Lo que se pide: En el relato del encuentro con el hombre de barbas, ¿en qué pueblo nadie volvió a encontrar a aquel hombre?

Texto extraído:
_ _ _ _

Un
sábado a mediodía iba por el centro de la ciudad cuando de pronto vi a un
hombre de apariencia extraña caminando sin rumbo. Sentí una ansiedad
inexplicable por acercarme a él. Lo seguí dos cuadras y pensé
que tal vez estaba hambriento. Entré en una panadería, rápidamente compré pan y,
al salir, corrí para alcanzarlo:
—¡Señor,
señor! —le gritaba con todas mis fuerzas—.
Cuando
lo alcancé, el misterioso hombre de barbas y cabello entrecano se detuvo y dio
la vuelta. Me miró fijamente, y como si hubiéramos dejado una plática a medias,
comenzó a hablarme en un dialecto desconocido para mí. Parecía que nos conocíamos
de hace tiempo. Me sonrió mientras le entregaba la bolsa café-estraza, extendió
su mano y me hablaba sonriente; algo muy importante me dijo mientras hacía una
reverencia cercana a un “gracias” y después a un “adiós”.
Dio
la vuelta. Siguió su camino y yo me quedé inmóvil, mirándolo alejarse. Con
un “algo” en el corazón, lo dejé ir.
Ahora
que lo pienso, me pregunto ¿cómo sabía que le gritaba si era evidente que no
hablaba español? En fin…
Días
después, regresé a la cotidianidad laboral y comencé a trabajar en un libro que, si no mal recuerdo, se llama “Gregorio en persona”, escrito por Julio
Glockner. En medio de la meticulosa labor de diseñar un libro, me topé con una
fotografía. Quedé maravillada al ver que era el mismo hombre que tiempo atrás
me había dejado con el corazón acongojado. Comencé a leer el texto casi en
forma desesperada y decía:
“[Una] alumna de antropología, llevaba una cámara y tomó una fotografía del personaje en el momento que se acercaba. Con una sonrisa y una mirada que revelaban una especie de extravío, el hombre se detuvo de pronto, a una distancia que no lo incorporaba al grupo pero tampoco nos hacía sentirlo distante. (...) [L]o fascinante era que la presencia de aquel hombre en esa circunstancia coincidía (…) con la cualidad que tienen los volcanes para adquirir un aspecto humano y trasladarse de un lugar a otro. (...) Cuando llegamos al sitio donde estaban los vehículos, el hombre decidió subir al camión de redilas y acompañarnos hasta el pueblo, pero poco antes de llegar, ya en la oscuridad de la noche, pidió que lo bajaran y en Xalitzintla nadie más lo volvió a encontrar. (...) Hasta ese momento, que yo recuerde, nadie había dicho explícitamente que aquel personaje era Gregorio Popocatépetl”.

_ _ _ _

Datos disponibles:
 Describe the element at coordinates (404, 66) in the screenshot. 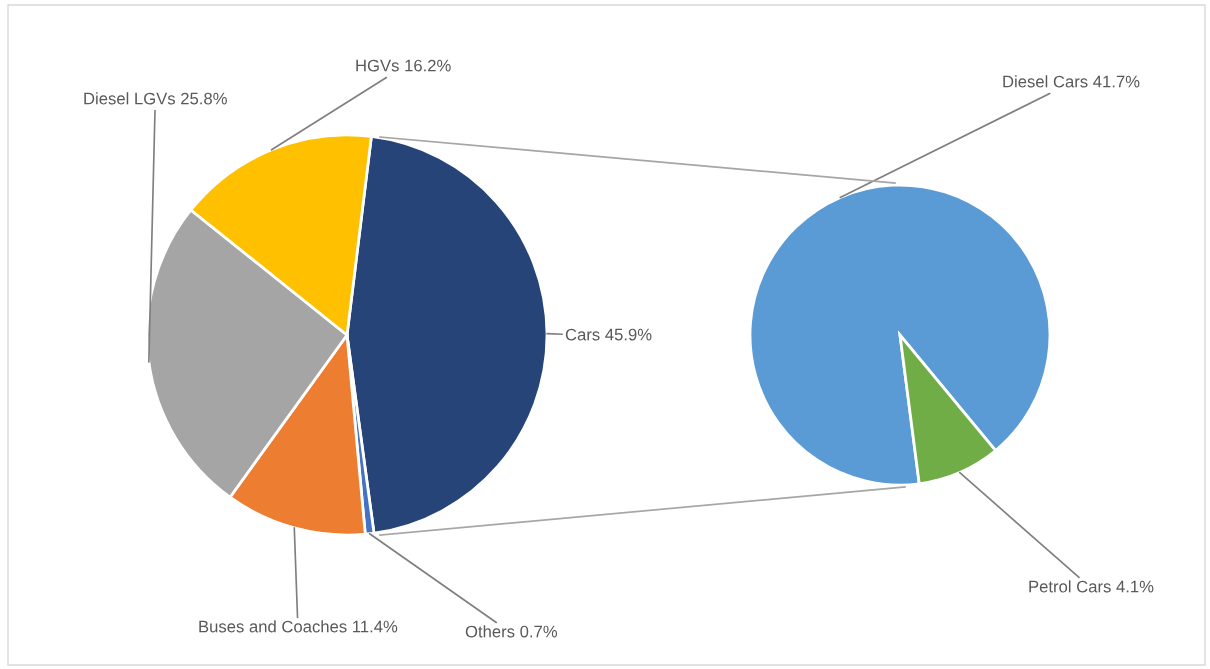

I see `slice-label: HGVs 16.2%` at that location.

_ _ _ _

Respuesta: En Xalitzintla.